→ **What the task requires**
Each record must be reproduced exactly as it is shown.

→ **Exercise inputs**
________________
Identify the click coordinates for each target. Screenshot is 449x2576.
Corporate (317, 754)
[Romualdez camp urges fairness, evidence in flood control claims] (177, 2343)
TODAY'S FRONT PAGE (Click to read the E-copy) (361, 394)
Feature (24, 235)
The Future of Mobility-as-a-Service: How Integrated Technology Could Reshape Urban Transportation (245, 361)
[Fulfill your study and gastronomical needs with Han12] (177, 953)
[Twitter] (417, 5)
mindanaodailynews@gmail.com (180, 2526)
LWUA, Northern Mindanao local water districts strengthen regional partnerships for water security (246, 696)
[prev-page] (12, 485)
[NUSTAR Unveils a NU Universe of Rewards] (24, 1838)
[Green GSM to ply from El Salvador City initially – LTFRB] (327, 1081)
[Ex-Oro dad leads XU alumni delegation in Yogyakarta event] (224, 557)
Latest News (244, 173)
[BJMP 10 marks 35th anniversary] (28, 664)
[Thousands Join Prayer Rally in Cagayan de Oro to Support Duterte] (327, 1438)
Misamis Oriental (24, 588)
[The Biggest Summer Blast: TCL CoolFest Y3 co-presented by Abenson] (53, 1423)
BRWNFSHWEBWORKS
________________
→ **Your response**
Identify the click coordinates for each target. Screenshot is 449x2576.
Corporate (317, 754)
[Romualdez camp urges fairness, evidence in flood control claims] (177, 2343)
TODAY'S FRONT PAGE (Click to read the E-copy) (361, 394)
Feature (24, 235)
The Future of Mobility-as-a-Service: How Integrated Technology Could Reshape Urban Transportation (245, 361)
[Fulfill your study and gastronomical needs with Han12] (177, 953)
[Twitter] (417, 5)
mindanaodailynews@gmail.com (180, 2526)
LWUA, Northern Mindanao local water districts strengthen regional partnerships for water security (246, 696)
[prev-page] (12, 485)
[NUSTAR Unveils a NU Universe of Rewards] (24, 1838)
[Green GSM to ply from El Salvador City initially – LTFRB] (327, 1081)
[Ex-Oro dad leads XU alumni delegation in Yogyakarta event] (224, 557)
Latest News (244, 173)
[BJMP 10 marks 35th anniversary] (28, 664)
[Thousands Join Prayer Rally in Cagayan de Oro to Support Duterte] (327, 1438)
Misamis Oriental (24, 588)
[The Biggest Summer Blast: TCL CoolFest Y3 co-presented by Abenson] (53, 1423)
BRWNFSHWEBWORKS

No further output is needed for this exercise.